As denúncias partiram dos vereadores Almir Melo (PMDB), Paulo Sandro (PTB) e João Tenório (PSDB), que fazem oposição ao prefeito José Lins da Silva, conhecido como Zé Birro (PDT). Nos documentos entregues ao Ministério Público, no último dia 14, eles relacionam o nome das pessoas que estariam fraudando o programa.

“A lista tem nomes de enfermeiros, professores e outros servidores da prefeitura que não se enquadram na renda exigida para receber o benefício”, diz Almir Melo. Segundo ele, a documentação entregue à promotoria comprava que os beneficiários ganham acima do exigido pelo governo federal.

Entre os nomes citados pelos parlamentares está o da esposa do atual presidente da Câmara, Osmair Raimundo da Silva (PSDB), que recebe cerca de R$ 6,5 mil por mês. Procurado pelo JC, Osmair disse que antes de ser eleito vereador era agricultor e se enquadrava nas exigências do Bolsa Família.

“Naquela época, minha esposa pediu o benefício, que demorou a ser aprovado. Quando chegou eu já era vereador e pedi para ela cancelar imediatamente. Se deixar de ser vereador, volto a me enquadrar o programa”, argumentou. Osmair não soube informar se a esposa, Maria Aparecida Ramiro da Silva, chegou a receber algum recurso depois que ele foi eleito vereador, em 2008.
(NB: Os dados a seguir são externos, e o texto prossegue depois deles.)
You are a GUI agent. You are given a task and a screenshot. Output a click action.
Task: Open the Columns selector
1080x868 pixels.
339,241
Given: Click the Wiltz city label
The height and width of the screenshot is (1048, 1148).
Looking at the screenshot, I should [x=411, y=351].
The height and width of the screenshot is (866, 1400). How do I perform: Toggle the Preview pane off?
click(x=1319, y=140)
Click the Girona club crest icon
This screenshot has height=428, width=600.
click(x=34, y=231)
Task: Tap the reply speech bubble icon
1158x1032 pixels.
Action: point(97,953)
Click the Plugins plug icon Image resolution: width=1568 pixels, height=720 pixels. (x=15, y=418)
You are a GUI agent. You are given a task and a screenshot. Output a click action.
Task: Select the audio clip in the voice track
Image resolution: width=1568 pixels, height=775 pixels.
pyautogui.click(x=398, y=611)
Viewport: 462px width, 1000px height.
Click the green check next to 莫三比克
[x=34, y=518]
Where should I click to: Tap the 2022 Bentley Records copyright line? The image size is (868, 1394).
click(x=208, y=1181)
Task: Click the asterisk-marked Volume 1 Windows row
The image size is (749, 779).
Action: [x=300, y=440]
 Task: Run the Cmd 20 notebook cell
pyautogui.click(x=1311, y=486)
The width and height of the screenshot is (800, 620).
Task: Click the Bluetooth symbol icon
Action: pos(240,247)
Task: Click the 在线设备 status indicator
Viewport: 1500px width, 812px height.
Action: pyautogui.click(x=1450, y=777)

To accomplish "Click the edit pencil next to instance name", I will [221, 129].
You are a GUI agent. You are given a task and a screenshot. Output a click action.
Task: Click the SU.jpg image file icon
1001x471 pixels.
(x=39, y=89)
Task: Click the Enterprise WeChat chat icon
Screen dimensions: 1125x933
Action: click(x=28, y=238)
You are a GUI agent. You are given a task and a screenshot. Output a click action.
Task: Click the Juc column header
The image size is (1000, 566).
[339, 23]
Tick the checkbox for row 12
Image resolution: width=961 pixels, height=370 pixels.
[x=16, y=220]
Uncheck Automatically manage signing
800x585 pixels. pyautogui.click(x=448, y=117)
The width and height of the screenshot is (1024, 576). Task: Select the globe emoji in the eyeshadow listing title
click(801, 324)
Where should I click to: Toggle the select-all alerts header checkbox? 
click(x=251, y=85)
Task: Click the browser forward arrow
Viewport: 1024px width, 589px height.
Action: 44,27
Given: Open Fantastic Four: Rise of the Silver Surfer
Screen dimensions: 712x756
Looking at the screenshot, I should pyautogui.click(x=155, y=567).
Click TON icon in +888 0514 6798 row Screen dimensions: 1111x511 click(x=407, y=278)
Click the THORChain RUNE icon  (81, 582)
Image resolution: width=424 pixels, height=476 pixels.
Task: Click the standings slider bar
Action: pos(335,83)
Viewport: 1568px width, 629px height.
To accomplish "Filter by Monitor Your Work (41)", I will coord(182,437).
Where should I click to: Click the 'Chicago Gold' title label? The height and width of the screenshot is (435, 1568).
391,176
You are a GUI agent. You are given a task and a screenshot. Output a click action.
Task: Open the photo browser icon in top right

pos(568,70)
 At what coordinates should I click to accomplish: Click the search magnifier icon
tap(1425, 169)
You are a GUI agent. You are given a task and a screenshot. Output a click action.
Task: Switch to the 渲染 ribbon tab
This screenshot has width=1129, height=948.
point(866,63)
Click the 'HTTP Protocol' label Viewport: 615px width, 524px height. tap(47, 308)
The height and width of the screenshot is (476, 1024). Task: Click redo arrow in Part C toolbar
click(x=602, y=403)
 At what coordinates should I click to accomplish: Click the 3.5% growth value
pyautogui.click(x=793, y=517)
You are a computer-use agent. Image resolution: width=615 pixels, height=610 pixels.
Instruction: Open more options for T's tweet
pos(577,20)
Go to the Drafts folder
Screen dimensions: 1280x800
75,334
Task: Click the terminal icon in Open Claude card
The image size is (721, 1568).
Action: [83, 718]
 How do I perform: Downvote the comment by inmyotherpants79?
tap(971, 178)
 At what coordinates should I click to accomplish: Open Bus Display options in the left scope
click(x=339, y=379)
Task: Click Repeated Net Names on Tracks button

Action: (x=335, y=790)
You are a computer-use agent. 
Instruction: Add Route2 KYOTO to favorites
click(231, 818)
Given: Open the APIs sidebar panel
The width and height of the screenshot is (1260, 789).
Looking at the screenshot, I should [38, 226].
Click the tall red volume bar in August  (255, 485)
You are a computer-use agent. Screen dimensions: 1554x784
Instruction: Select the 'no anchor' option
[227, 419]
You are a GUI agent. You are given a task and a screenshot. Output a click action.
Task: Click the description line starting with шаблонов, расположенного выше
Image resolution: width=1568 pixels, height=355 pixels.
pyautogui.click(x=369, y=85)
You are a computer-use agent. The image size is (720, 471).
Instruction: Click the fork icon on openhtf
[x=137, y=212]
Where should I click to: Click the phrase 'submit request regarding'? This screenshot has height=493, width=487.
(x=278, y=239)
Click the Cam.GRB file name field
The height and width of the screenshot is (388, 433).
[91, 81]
Por meio de sua assessoria, a Prefeitura de São Joaquim do Monte informou que a esposa do vereador se cadastrou no Bolsa Família em 2006, quando estava dentro do perfil exigido e que atualmente o benefício está cortado.
Um levantamento será realizado para saber se alguém está recebendo indevidamente. Nesse caso, o benefício será cortado. De acordo com a prefeitura, em alguns casos, os beneficiários mudam de emprego ou passam em concurso e não fazem o cancelamento do benefício, que atende 3,7 mil famílias no município.